__PROBLEM REQUIREMENTS__
Copy out, precisely as given, the lines from the line with "Ficha completa (338, 451)" to the end of the entries that follow.

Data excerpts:

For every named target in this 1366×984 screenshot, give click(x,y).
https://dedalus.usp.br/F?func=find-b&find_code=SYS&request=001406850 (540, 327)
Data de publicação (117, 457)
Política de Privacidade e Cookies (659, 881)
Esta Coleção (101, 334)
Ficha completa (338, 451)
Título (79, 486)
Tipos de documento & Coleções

__RESULT BELOW__
Ficha completa (338, 451)
Título (79, 486)
Tipos de documento & Coleções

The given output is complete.